Description

Cisplatin is one of the most effective chemotherapeutic agents that has been used for more than 50 years for a different solid Tumers. Nevertheless, its administration is associated with toxicity, including nephrotoxicity which can affects 25-35% of treated patients. Cisplatin nephrotoxicity mainly explained by accumulation in the renal tubules mostly in the proximal and distal tubules where it inhibits and alters the expression pattern of several membrane transporters and water channels and inhibits mitochondrial function and ATP production, thus generating oxidative stress. Cisplatin nephrotoxicity is also associated with an inflammatory response that plays a significant role in this event.
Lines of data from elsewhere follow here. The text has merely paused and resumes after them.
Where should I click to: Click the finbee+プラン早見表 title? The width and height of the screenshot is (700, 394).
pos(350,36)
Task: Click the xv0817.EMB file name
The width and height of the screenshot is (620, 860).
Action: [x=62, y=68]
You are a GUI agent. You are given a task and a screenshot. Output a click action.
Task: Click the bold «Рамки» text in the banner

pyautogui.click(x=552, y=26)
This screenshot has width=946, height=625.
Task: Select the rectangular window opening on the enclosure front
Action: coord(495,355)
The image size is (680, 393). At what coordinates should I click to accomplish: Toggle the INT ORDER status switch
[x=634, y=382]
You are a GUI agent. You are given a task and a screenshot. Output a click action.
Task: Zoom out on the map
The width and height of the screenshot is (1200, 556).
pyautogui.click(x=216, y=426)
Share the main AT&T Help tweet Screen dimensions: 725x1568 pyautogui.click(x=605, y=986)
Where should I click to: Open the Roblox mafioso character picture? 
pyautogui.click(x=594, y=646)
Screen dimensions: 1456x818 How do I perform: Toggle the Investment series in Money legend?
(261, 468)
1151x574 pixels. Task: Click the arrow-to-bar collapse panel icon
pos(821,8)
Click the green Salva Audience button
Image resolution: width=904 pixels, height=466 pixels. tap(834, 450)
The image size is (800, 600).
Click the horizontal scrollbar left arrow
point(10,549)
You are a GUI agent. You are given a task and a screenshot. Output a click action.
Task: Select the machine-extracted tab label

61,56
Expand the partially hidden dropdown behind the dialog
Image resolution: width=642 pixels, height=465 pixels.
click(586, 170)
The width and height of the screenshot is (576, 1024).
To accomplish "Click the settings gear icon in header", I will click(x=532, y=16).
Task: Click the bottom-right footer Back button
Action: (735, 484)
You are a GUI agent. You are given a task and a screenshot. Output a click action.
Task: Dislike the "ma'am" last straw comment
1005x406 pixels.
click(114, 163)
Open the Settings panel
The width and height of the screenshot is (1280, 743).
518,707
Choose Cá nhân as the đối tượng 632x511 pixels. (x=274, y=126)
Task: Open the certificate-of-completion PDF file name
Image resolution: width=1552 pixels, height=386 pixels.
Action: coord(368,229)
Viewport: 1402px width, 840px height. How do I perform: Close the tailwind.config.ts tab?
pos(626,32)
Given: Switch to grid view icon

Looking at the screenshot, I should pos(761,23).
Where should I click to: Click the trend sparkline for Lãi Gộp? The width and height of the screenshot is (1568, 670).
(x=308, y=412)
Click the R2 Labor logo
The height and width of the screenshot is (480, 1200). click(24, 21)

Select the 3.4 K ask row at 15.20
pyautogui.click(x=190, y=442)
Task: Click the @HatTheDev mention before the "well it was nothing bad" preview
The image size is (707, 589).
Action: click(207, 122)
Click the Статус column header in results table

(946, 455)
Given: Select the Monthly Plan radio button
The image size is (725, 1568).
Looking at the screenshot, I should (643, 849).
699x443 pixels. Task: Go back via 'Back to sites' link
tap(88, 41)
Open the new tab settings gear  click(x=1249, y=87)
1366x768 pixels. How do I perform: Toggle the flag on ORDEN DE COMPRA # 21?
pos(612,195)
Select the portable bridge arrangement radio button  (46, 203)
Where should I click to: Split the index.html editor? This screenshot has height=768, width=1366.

Tumor necrosis factor alpha (TNF- α) is a pleiotropic pro-inflammatory cytokine that signals via TNFRSF1A and TNFRSF1B to activate nuclear factor kappa B (NF-κB) or Mitogen-activated protein kinase (MAPK), eventually leading to cytokine production and/or death signaling. L-carnitine owing to its antioxidant and anti-inflammatory properties has been used as a candidate for nephroprotection against drug induced nephrotoxicity (DIN). L-carnitine significantly ameliorates DIN in animal studies especially against cisplatin-induced renal damage. Inhibition of reactive oxygen species generation, lipid peroxidation, matrix remodeling and apoptosis, anti-inflammatory properties and improvement in carnitine deficiency has been suggested as probable nephroprotective mechanisms of L-carnitine.